I hooked up the original PICO and loaded the code base I had on my laptop, but it continued to produce the erroneous Ready lamp. Therefore there is either a damage on the PICO, which was a new one I substituted for the ruined one, or my load file is out of sync with the working code on the final PICO. 

DISK FAULT LAMP INVESTIGATION

I found that the terminator board had a couple of lines I needed that were not fully populated with the paired resistors used for all the others. I moved a couple from lines I don't utilize and soldered them onto the terminator. The disk fault issue disappeared. 
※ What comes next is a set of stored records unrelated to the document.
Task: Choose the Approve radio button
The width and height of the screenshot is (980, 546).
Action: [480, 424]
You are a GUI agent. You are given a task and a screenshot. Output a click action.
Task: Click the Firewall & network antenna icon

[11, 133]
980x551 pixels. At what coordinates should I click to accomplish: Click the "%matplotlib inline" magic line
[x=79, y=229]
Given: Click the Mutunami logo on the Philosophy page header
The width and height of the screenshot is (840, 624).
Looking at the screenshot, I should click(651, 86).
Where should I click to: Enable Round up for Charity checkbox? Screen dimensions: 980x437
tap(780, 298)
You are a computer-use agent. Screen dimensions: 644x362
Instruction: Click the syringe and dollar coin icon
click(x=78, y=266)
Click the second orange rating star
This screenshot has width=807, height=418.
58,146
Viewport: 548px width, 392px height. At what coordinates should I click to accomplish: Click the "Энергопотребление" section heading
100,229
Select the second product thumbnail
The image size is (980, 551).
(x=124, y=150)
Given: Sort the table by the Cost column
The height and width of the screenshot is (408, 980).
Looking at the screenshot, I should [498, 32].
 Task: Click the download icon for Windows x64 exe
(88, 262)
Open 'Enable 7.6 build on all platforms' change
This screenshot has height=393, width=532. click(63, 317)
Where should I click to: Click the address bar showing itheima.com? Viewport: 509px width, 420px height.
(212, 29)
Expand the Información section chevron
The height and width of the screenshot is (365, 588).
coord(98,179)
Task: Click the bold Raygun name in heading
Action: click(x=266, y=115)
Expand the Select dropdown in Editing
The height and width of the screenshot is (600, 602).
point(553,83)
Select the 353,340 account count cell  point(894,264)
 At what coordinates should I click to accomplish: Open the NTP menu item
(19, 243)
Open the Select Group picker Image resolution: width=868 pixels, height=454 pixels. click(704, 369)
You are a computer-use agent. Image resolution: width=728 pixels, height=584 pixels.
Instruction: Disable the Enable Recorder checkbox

The terminator uses a pair of resistors one pulling up to +5V and one pulling down to ground. Together they set the idle voltage at 3.3V and yield an effective resistance of 120 ohms. These were selected for use with the RK-05 drive and DEC controllers. IBM tends to terminate their long transmission lines with 95 ohm impedance, thus I may need to tweak the resistor values if I see issues caused by ringing or other noise on the lines. 

The most sensitive lines will be those that carry the written data to the disk drive as they are sampled by the drive at specific edges of the clock coming from the drive - thus I might get data corruption if the signals are too marginal. I will scope the lines at a later date to check the suitability of the current terminator and make changes if necessary. 

PHANTOM BIT INVESTIGATION

The phantom bit 10 appears to be in the accumulator register, where it affects computing effective addresses as well as storing the device status from a Sense DSW. I will shoot this later, once the V2315CF is debugged. 

DROP OFF OF 1132 AND 2501 FOR RESTORATION

Today the line printer and card reader for the VCF 1130 arrived. I opened them up for a rapid first assessment. They don't appear too bad, thus I have reasonable hopes that I can restore them both to operation. 


The card reader has a large gear which had plastic teeth attached to an aluminum disk. The plastic had become so brittle that it was already cracking just from movement and breaks further when touched. I will have to make a replacement gear. This operates the joggle plate on the card output which moves the stacked cards back and forth; not a very timing critical part.